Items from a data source
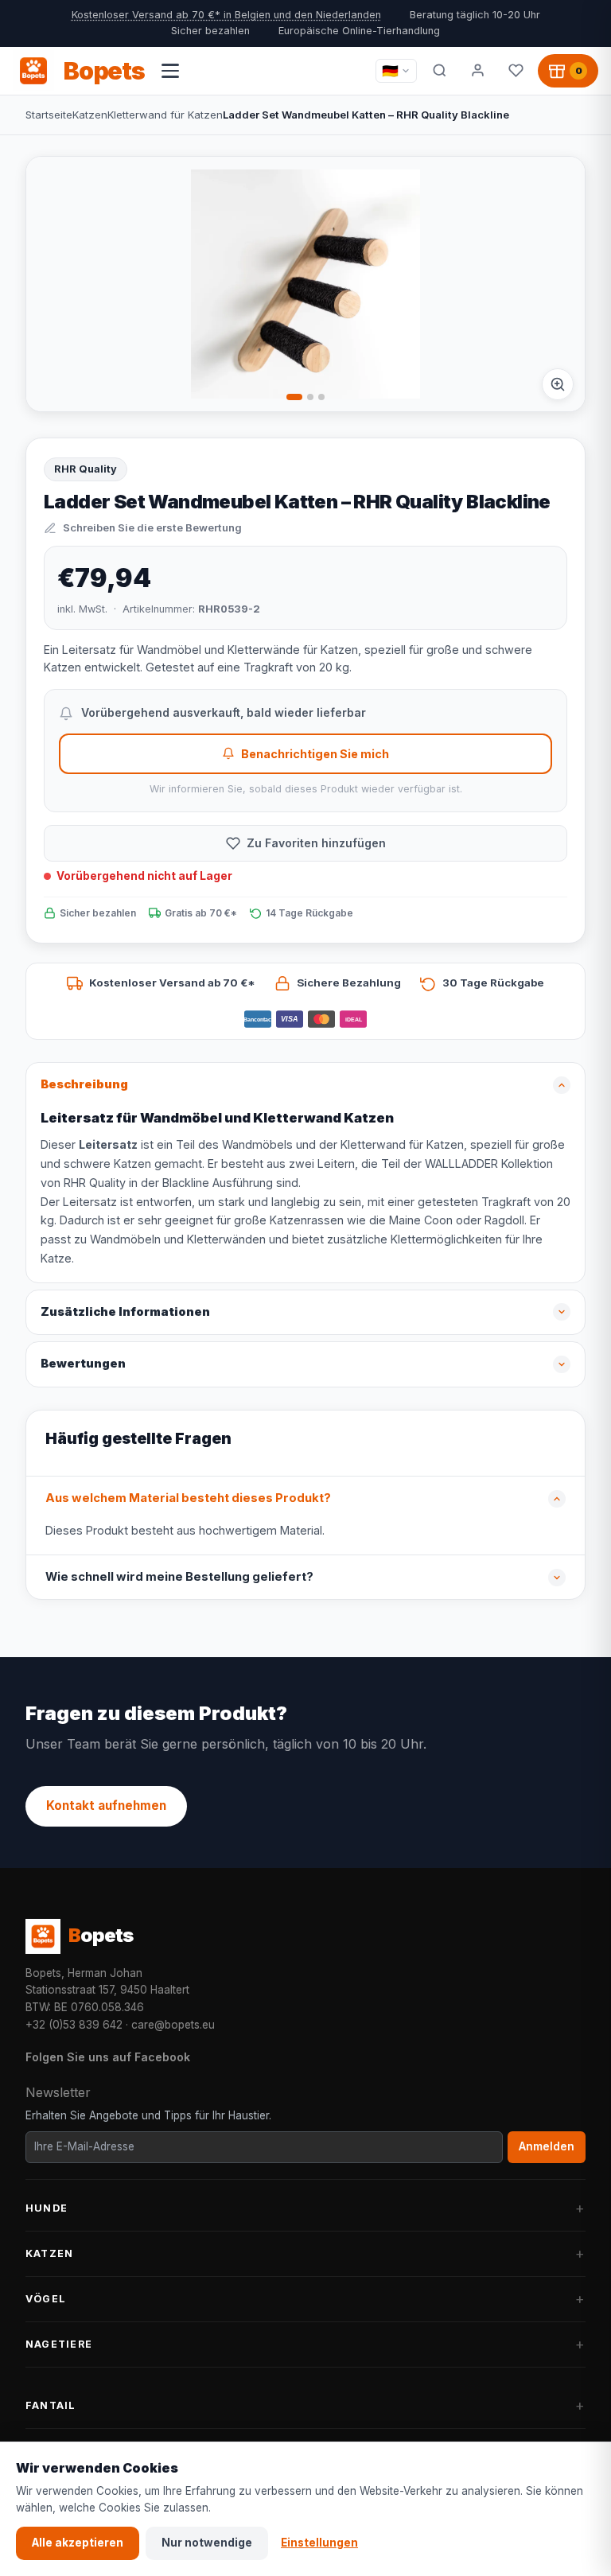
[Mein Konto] (477, 71)
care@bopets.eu (173, 2024)
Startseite (48, 114)
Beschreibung (84, 1084)
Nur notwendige (207, 2542)
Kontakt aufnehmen (106, 1805)
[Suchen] (439, 71)
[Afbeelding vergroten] (558, 384)
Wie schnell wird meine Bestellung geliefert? (179, 1577)
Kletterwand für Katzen (165, 114)
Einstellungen (319, 2542)
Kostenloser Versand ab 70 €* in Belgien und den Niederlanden (226, 15)
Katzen (89, 114)
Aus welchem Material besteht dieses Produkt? (188, 1498)
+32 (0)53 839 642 (74, 2024)
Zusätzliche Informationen (125, 1312)
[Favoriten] (515, 71)
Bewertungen (83, 1363)
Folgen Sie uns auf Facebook (107, 2057)
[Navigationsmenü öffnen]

TASK TO CARRY OUT
The first line of the entries, the line containing "Wie schnell wird", and every line between them are to be output exactly; pictures are not.

EXERCISE ANSWER
[Mein Konto] (477, 71)
care@bopets.eu (173, 2024)
Startseite (48, 114)
Beschreibung (84, 1084)
Nur notwendige (207, 2542)
Kontakt aufnehmen (106, 1805)
[Suchen] (439, 71)
[Afbeelding vergroten] (558, 384)
Wie schnell wird meine Bestellung geliefert? (179, 1577)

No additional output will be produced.